◆ TASK OBJECTIVE
Copy every one of the lines below word for word, with no changes.
++++++++
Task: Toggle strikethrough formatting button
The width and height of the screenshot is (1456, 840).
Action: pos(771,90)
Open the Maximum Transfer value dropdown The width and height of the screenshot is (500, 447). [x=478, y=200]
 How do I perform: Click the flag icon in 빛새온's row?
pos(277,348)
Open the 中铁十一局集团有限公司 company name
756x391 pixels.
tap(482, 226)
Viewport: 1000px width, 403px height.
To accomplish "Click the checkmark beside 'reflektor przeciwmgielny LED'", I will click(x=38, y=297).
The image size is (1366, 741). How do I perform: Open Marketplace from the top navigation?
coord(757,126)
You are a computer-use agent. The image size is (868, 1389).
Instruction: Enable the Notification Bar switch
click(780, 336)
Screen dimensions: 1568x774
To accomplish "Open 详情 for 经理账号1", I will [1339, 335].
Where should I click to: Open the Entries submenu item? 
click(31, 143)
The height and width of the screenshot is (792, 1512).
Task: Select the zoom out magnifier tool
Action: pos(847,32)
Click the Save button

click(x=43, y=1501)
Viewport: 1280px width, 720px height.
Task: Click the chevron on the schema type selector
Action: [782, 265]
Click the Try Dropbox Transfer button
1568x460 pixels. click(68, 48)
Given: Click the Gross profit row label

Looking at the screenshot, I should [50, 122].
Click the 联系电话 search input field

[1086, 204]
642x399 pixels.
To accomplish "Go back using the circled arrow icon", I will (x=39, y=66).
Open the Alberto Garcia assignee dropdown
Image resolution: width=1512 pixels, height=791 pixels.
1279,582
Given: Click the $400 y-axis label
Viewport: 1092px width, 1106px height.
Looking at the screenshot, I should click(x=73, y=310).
++++++++
◆ REPLY TO THE EXERCISE
Task: Toggle strikethrough formatting button
The width and height of the screenshot is (1456, 840).
Action: pos(771,90)
Open the Maximum Transfer value dropdown The width and height of the screenshot is (500, 447). [x=478, y=200]
 How do I perform: Click the flag icon in 빛새온's row?
pos(277,348)
Open the 中铁十一局集团有限公司 company name
756x391 pixels.
tap(482, 226)
Viewport: 1000px width, 403px height.
To accomplish "Click the checkmark beside 'reflektor przeciwmgielny LED'", I will click(x=38, y=297).
The image size is (1366, 741). How do I perform: Open Marketplace from the top navigation?
coord(757,126)
You are a computer-use agent. The image size is (868, 1389).
Instruction: Enable the Notification Bar switch
click(780, 336)
Screen dimensions: 1568x774
To accomplish "Open 详情 for 经理账号1", I will [1339, 335].
Where should I click to: Open the Entries submenu item? 
click(31, 143)
The height and width of the screenshot is (792, 1512).
Task: Select the zoom out magnifier tool
Action: pos(847,32)
Click the Save button

click(x=43, y=1501)
Viewport: 1280px width, 720px height.
Task: Click the chevron on the schema type selector
Action: [782, 265]
Click the Try Dropbox Transfer button
1568x460 pixels. click(68, 48)
Given: Click the Gross profit row label

Looking at the screenshot, I should [50, 122].
Click the 联系电话 search input field

[1086, 204]
642x399 pixels.
To accomplish "Go back using the circled arrow icon", I will (x=39, y=66).
Open the Alberto Garcia assignee dropdown
Image resolution: width=1512 pixels, height=791 pixels.
1279,582
Given: Click the $400 y-axis label
Viewport: 1092px width, 1106px height.
Looking at the screenshot, I should click(x=73, y=310).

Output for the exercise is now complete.